You are asked to repeat the listing word for word and to leave out its pictures.

════════════════════

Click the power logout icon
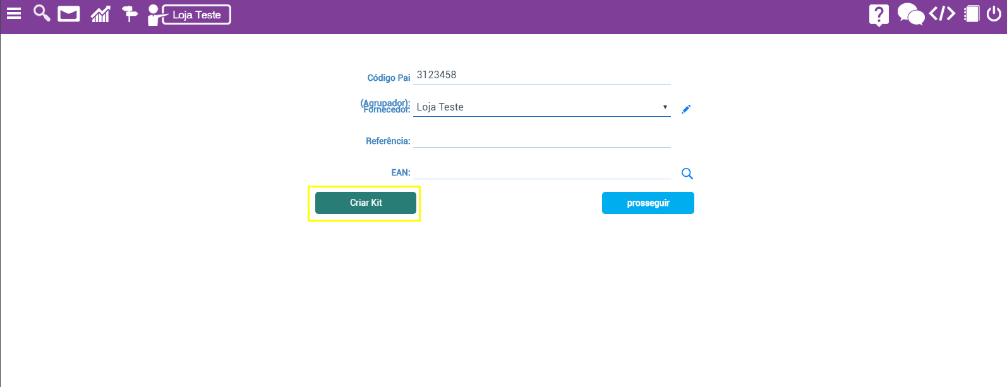Viewport: 1007px width, 387px height. tap(994, 14)
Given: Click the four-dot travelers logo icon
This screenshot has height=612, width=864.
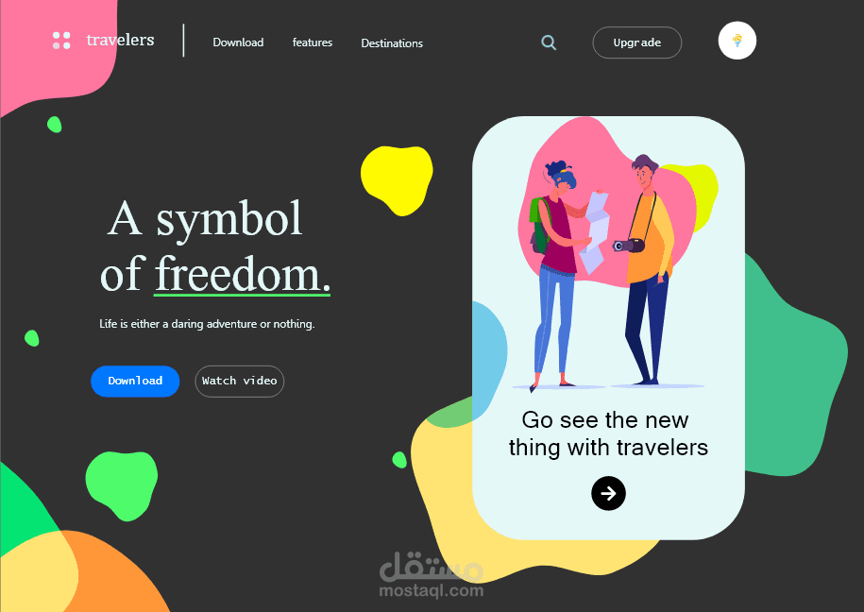Looking at the screenshot, I should (61, 41).
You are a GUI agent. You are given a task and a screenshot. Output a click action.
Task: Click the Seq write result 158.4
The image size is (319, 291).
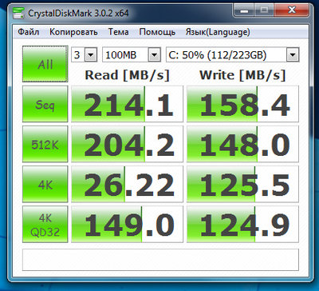pos(243,104)
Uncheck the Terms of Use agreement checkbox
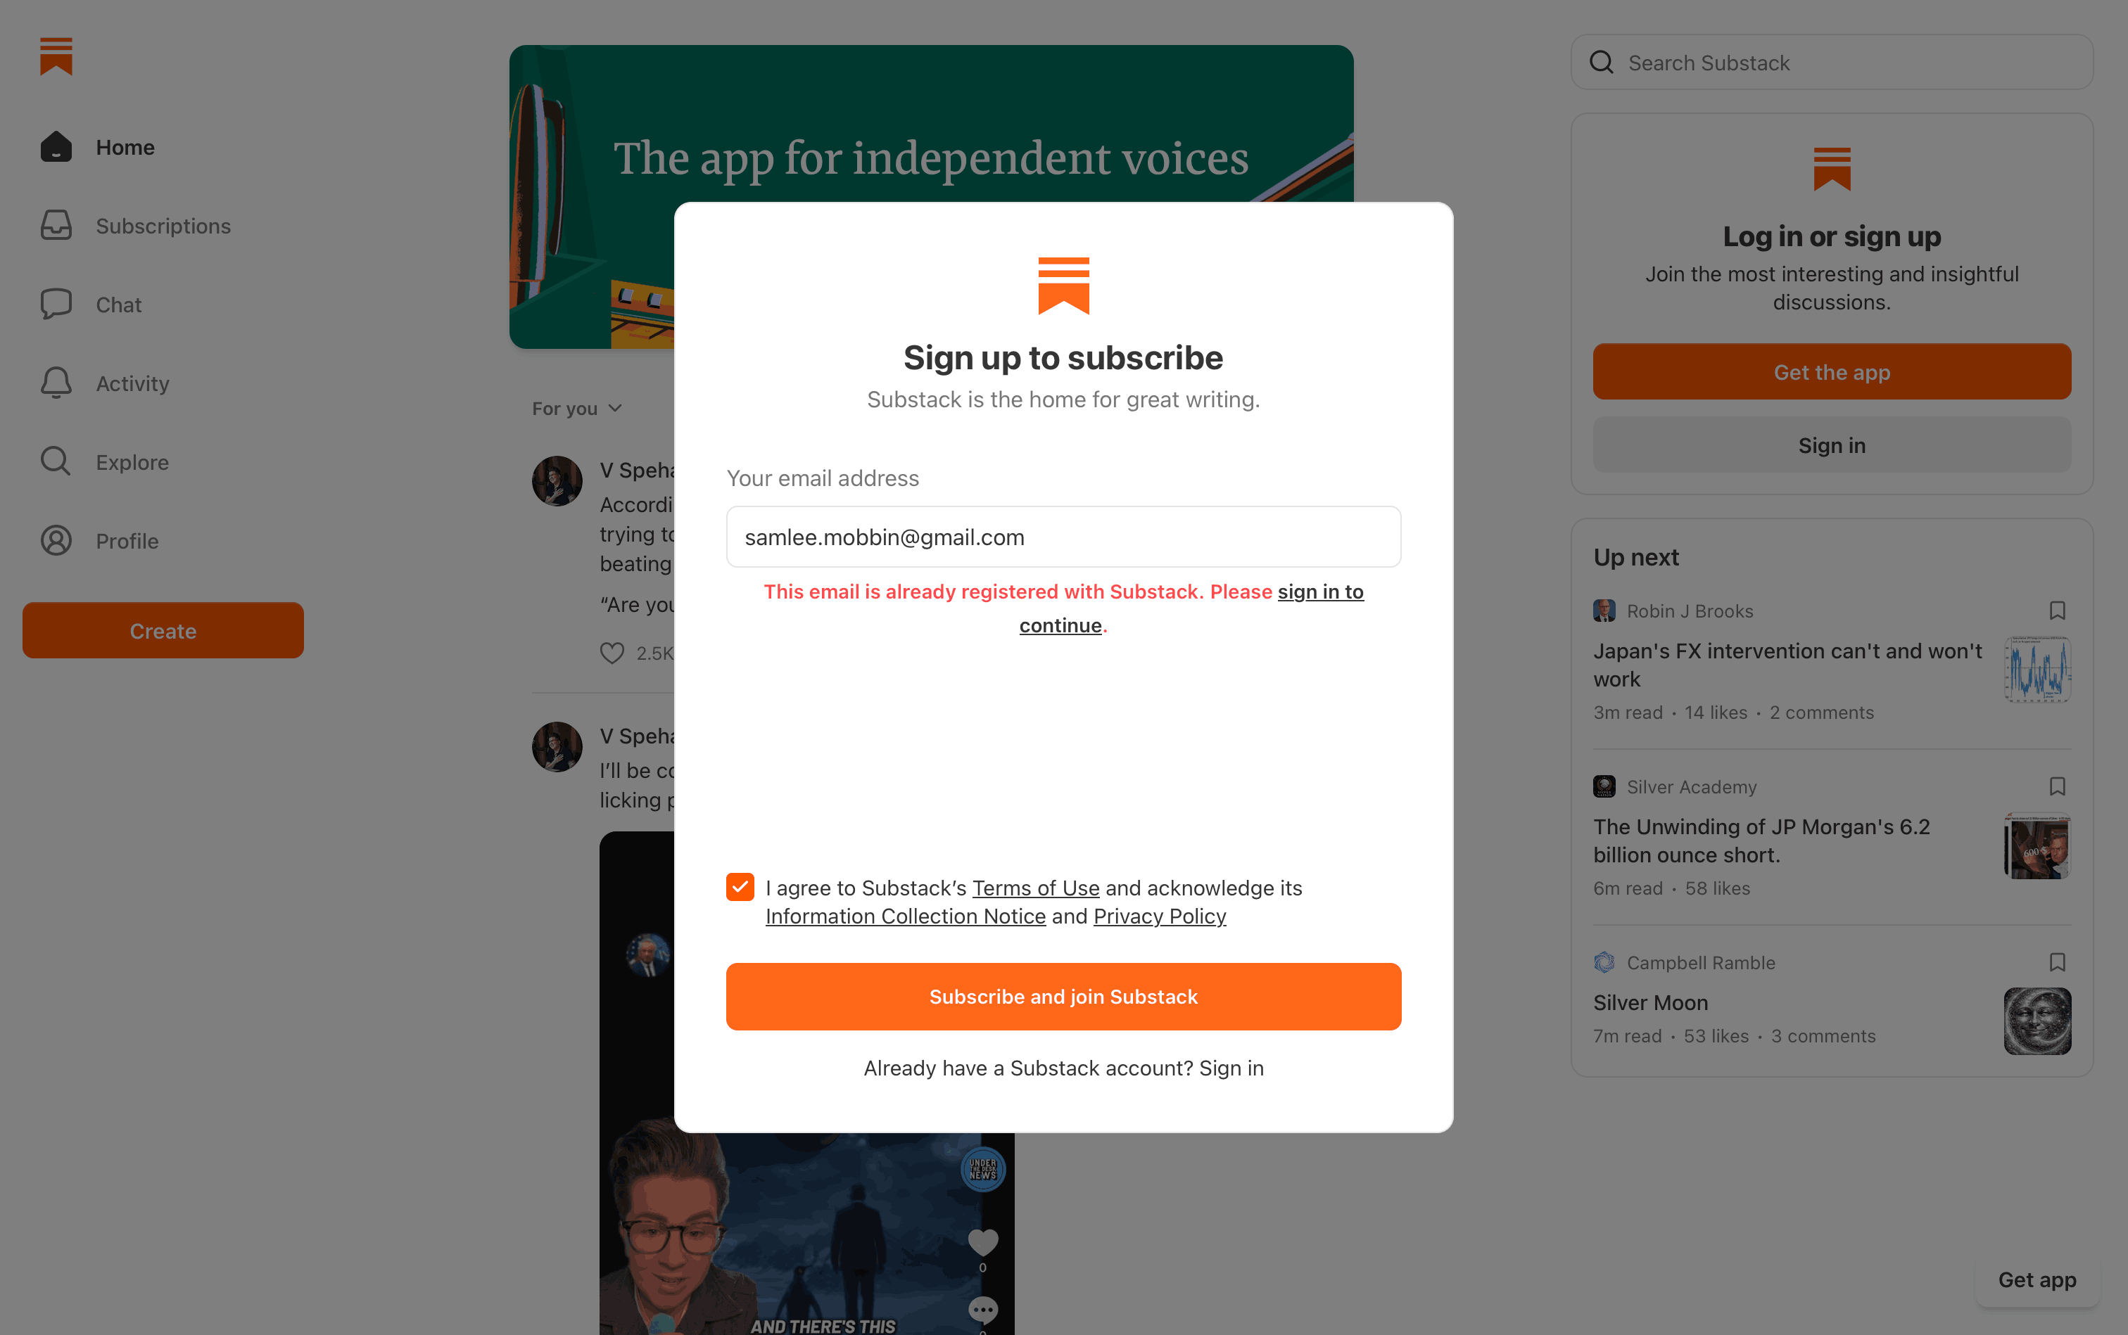 (740, 886)
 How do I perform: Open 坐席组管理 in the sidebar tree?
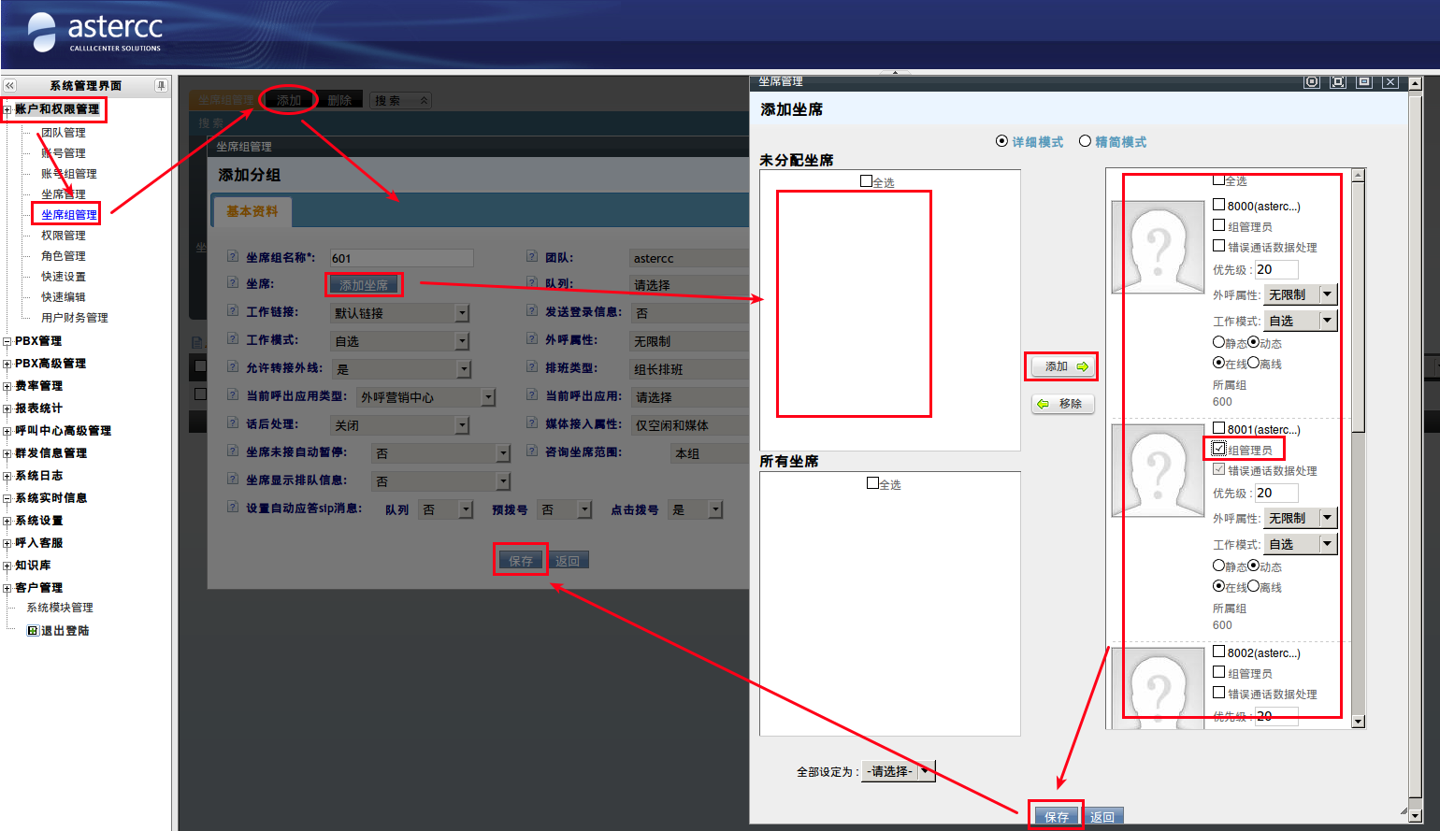pos(68,215)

════════════════════

| Exercise output |
Click the power logout icon
Viewport: 1007px width, 387px height. tap(994, 14)
Given: Click the four-dot travelers logo icon
This screenshot has height=612, width=864.
Looking at the screenshot, I should (61, 41).
You are a GUI agent. You are given a task and a screenshot. Output a click action.
Task: Click the Seq write result 158.4
The image size is (319, 291).
pos(243,104)
Uncheck the Terms of Use agreement checkbox
 (740, 886)
 How do I perform: Open 坐席组管理 in the sidebar tree?
pos(68,215)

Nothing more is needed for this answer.